Schofield then argues that it is hardly credible that (i) Plato "would speak as though the Republic were not a dialogue, but a pronouncement in his own person", or that, (ii) although recognizing that it was a dialogue, Plato nonetheless "saw Socrates as his spokesman" in the dialogue.

Against (i): Plato "might have expounded views in his own person in a continuous discourse" but instead "he invests huge energy and remarkable literary ingenuity in the creation of philosophical dramas--and dramatis personae to people them--in which he must in some sense be all and none of the characters whose voices are heard in the conversation." Schofield quotes John Cooper approvingly: "It is in the entire writing that that author speaks to us, not in the remarks made by individual speakers."

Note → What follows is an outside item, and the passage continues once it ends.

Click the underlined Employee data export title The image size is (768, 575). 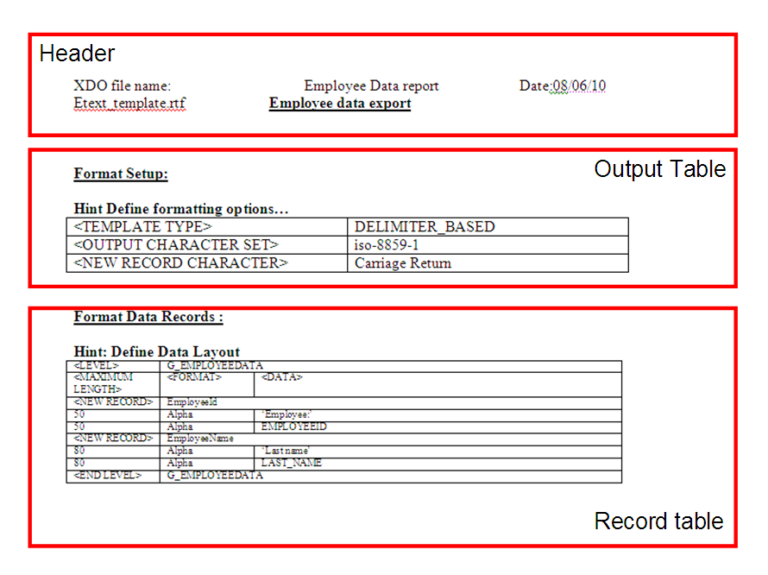coord(340,103)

Against (ii): Schofield favors the view put forward by David Sedley (in his Cratylus book), who "has called attention to the analysis in several later dialogues of thinking itself as an internal dialogue of question and answer. [Sedley] suggests that the question-and-answer sequences in the dialogues constitute externalizations of Plato's own thought processes. That is how Plato maintains a 'dominating and inescapable presence' in the dialogues. An answer to the question of authorial point of view suggests itself. The dialogues are to be read as 'Plato thinking aloud'."

(Schofield distingushes (i) and (ii), but I don't see how he succeeds in keeping these distinct. His answers look like answers to the same question. "Does a dialogue say something; does it make a statement or pronounce something?" That's not answered by pointing out that the author took pains to write in dialogue form. Yet once one adds: "the author does not speak to us in the remarks made by individual speakers", one has moved on to answering the other question.)

3 comments:

Anonymous said...

Perhaps the mistaken conclusion is this: "If we are to believe that Plato himself wrote the Seventh Letter, it must follow that he is implying here that the Socrates of the Republic is him, or at any rate his spokesman."

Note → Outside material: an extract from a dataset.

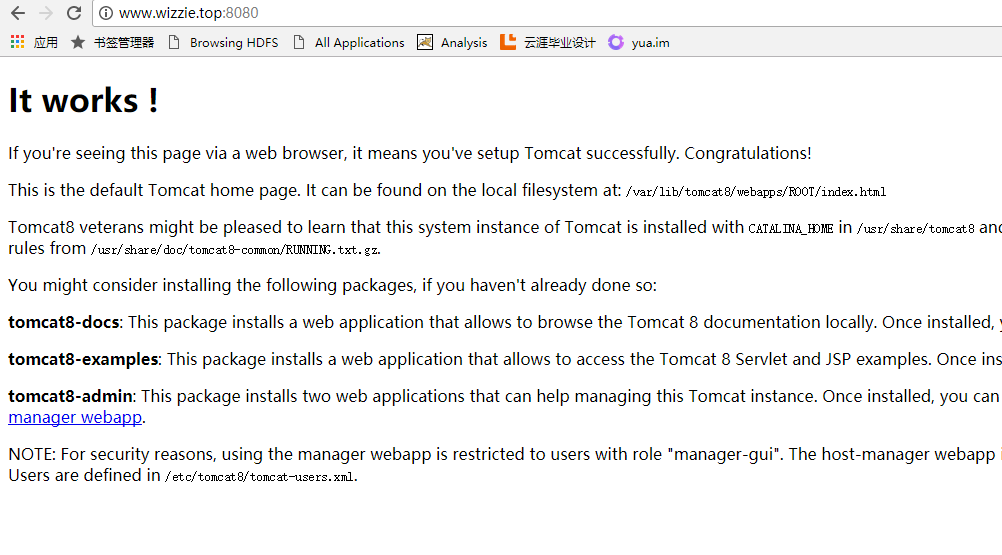
Task: Open 书签管理器 star bookmark
Action: click(78, 42)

Assuming that Plato wrote the Seventh Letter, we can conclude that Plato shares (at least some of) the views Socrates elaborates in the Republic. To the extent that making Socrates express and argue for his own views, then Plato uses Socrates as a 'mouthpiece.' Do we really need to conclude from this, however, that depicting Socrates in conversation is just Plato's way of arguing for his own theories? What would prohibit us from saying that Plato also uses the dialogue form to make suggestions about philosophy as an activity and about the relationship between philosophical ideas and moral character, or that he wrote the dialogues in a way that should lead the reader to question some of what Socrates says? Or that he wrote dialogues in order to avoid adopting a more dogmatic, authoritarian stance towards his ideas? As far as I can see, nothing that literarily-inclined interpreters of the dialogues (except maybe some Straussians and others who want to attribute views to Plato that contradict Socrates' own) see in the dialogues seems prima facie inconsistent with Plato sharing the vast majority of Socrates' ideas. As recent discussion here has brought out, Aristotle's comments about Plato seem to compel us to believe that Plato did in fact share many of the ideas that he makes Socrates express in the dialogues. It does not follow from that, though, that Plato must not "in some sense be all and none of the characters whose voices are heard in the conversation" or that it is in not "in the entire writing that the author speaks to us." Perhaps the only qualification we need add to Cooper's claim is that Plato does speak to us through individual speakers, but not through individual speakers alone.

Am I missing something?

Would it help at all to distinguish between two kinds of anti-mouthpiece view? One strong version would say: we have no grounds for attributing any of Socrates', the Eleatic Visitor, or the Athenian's views to Plato, and to do so violates the principles of the dialogue form. A weaker version would say: our primary aim in interpreting a Platonic dialogue should not be to determine what Plato thought, but to determine what Plato is doing with this particular dialogue; the bulk of this task involves analyzing arguments and determining what is being said, but our task will be incomplete so long as we leave dramatic elements unaddressed. Is that helpful, or no?

Anonymous said...

It might be that the problem will get some new faces if we focus on other dialogues where the figure of Socrates is in more complicated position.
In the Charmides it is Socrates who - although being the main speaker - does not present Plato’s views (pace McKim and others I believe Plato is actually criticizing Socrates’ position in this dialogue). The Timaeus on the other hand presents us with a stranger to whom Socrates only listens and who (I believe) explains Plato’s views.
Hard to say whether one could do the same with the Republic, but generally one could hold a difference between Schofield’s (i) and (ii): the Republic is actually only one type of dialogue (in respect to the figure of Socrates) Plato used.

Anonymous said...

I agree with the criticism of Schofield's position. While it is healthy to remain always sceptical about whether or not Plato agrees with anything said by a character, it is quite another thing to assume that he could not possibly do so. Ferrari has a review in BMCR in which he points to the existence of what he calls "committed" drama in which the author quite deliberately uses characters to express his or her views. Why in the world would that be precluded for Plato?